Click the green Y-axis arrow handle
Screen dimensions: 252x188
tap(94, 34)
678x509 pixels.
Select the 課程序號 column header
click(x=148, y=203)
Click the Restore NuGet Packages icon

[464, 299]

---

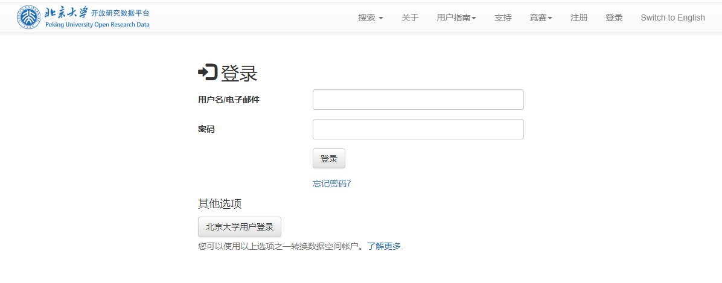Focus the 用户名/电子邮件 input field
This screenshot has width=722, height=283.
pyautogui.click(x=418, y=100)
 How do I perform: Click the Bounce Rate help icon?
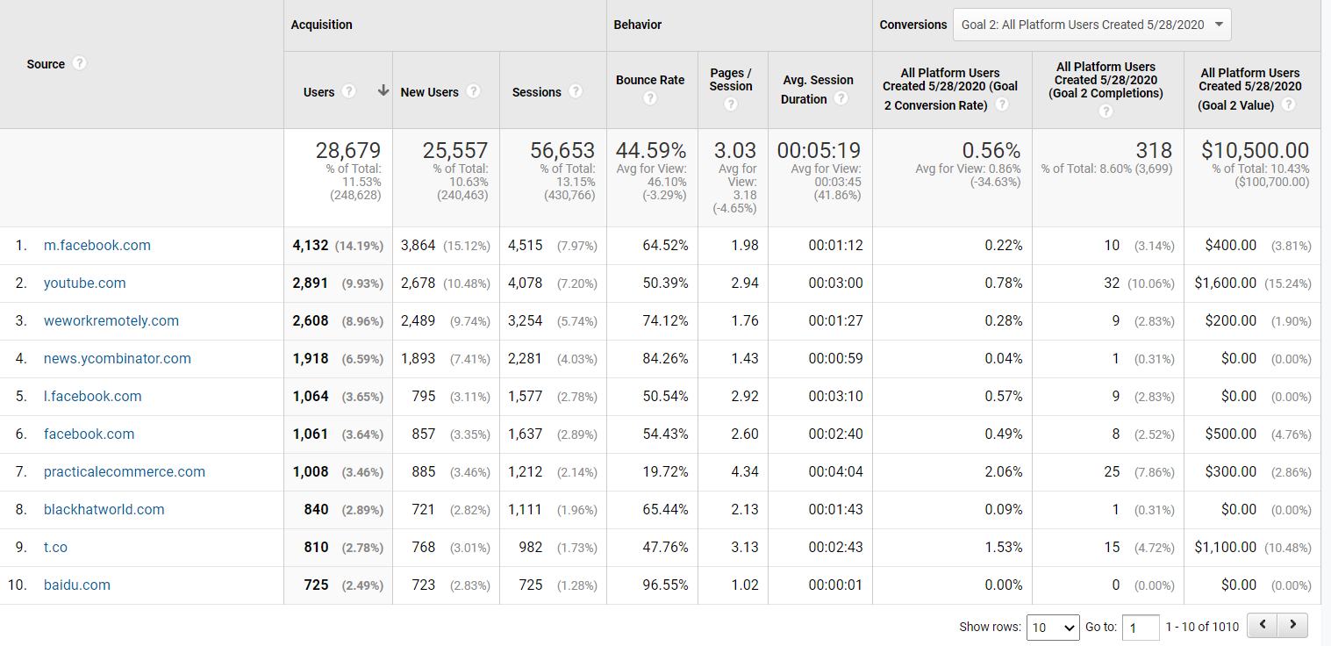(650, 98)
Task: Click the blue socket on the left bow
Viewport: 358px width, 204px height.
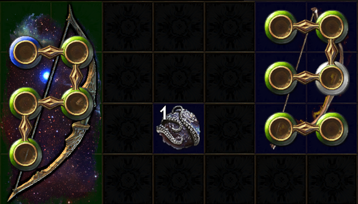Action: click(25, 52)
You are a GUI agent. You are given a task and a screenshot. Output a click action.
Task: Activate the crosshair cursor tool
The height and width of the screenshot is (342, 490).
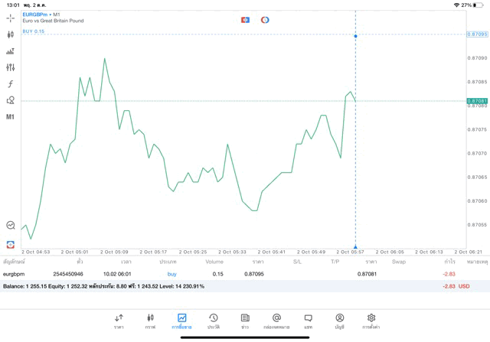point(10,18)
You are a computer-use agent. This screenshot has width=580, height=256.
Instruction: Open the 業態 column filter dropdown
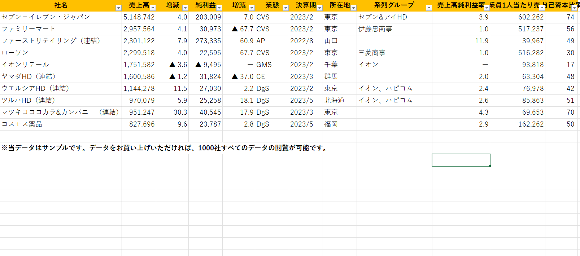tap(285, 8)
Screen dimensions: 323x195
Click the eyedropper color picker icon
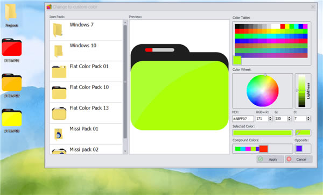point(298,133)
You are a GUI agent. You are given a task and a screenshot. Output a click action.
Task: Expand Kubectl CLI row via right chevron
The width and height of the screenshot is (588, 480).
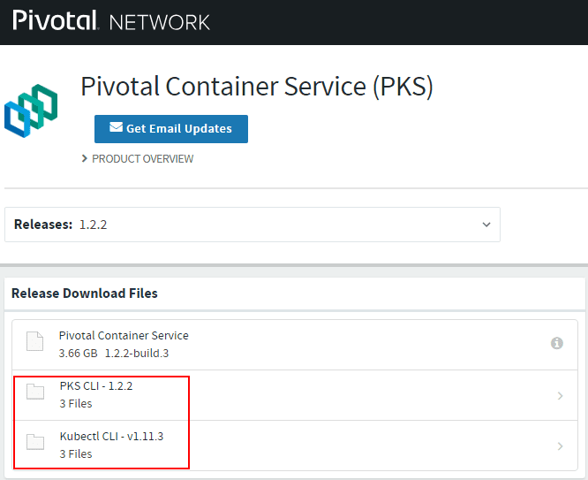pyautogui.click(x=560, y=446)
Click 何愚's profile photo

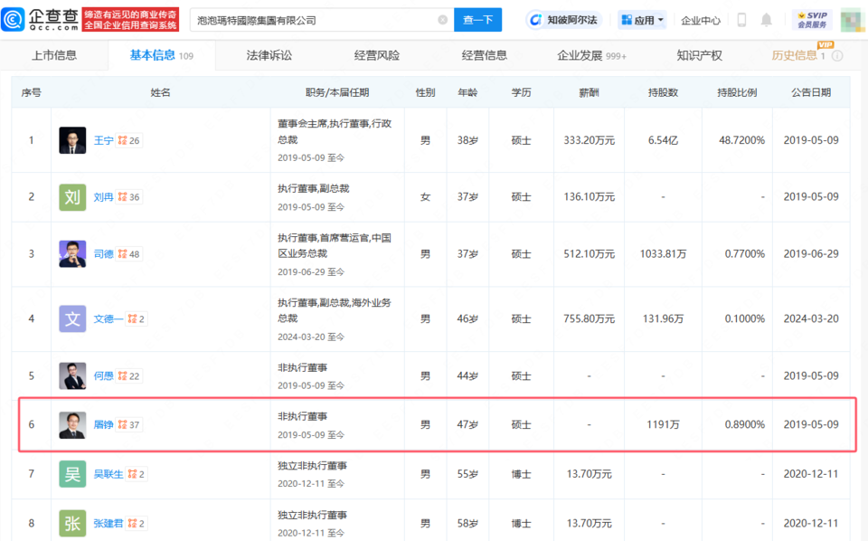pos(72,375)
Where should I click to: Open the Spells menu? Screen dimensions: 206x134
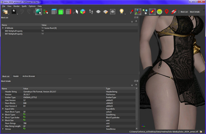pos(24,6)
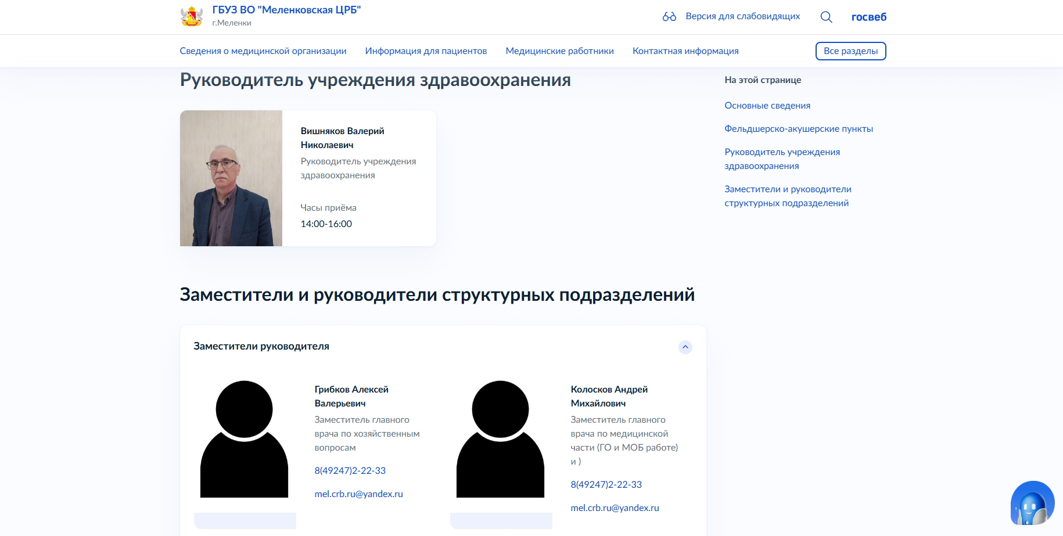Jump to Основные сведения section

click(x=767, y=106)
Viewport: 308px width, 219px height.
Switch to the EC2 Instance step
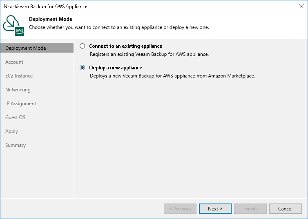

◆ **TASK OBJECTIVE**:
Within the material above, only the stretch from the line holding "Viewport: 358px width, 204px height." through the line holding "Switch to the EC2 Instance step" is to be restated exactly. Pictures are dropped.

◆ **WRITTEN SOLUTION**:
Viewport: 358px width, 204px height.
Action: click(25, 52)
You are a GUI agent. You are given a task and a screenshot. Output a click action.
Task: Activate the crosshair cursor tool
The height and width of the screenshot is (342, 490).
point(10,18)
You are a computer-use agent. This screenshot has width=580, height=256.
Instruction: Open the 業態 column filter dropdown
tap(285, 8)
Screen dimensions: 323x195
Click the eyedropper color picker icon
point(298,133)
You are a GUI agent. You are given a task and a screenshot. Output a click action.
Task: Expand Kubectl CLI row via right chevron
The width and height of the screenshot is (588, 480).
pyautogui.click(x=560, y=446)
Click 何愚's profile photo

pos(72,375)
Where should I click to: Open the Spells menu? Screen dimensions: 206x134
pos(24,6)
Jump to Основные сведения section

click(x=767, y=106)
Viewport: 308px width, 219px height.
Switch to the EC2 Instance step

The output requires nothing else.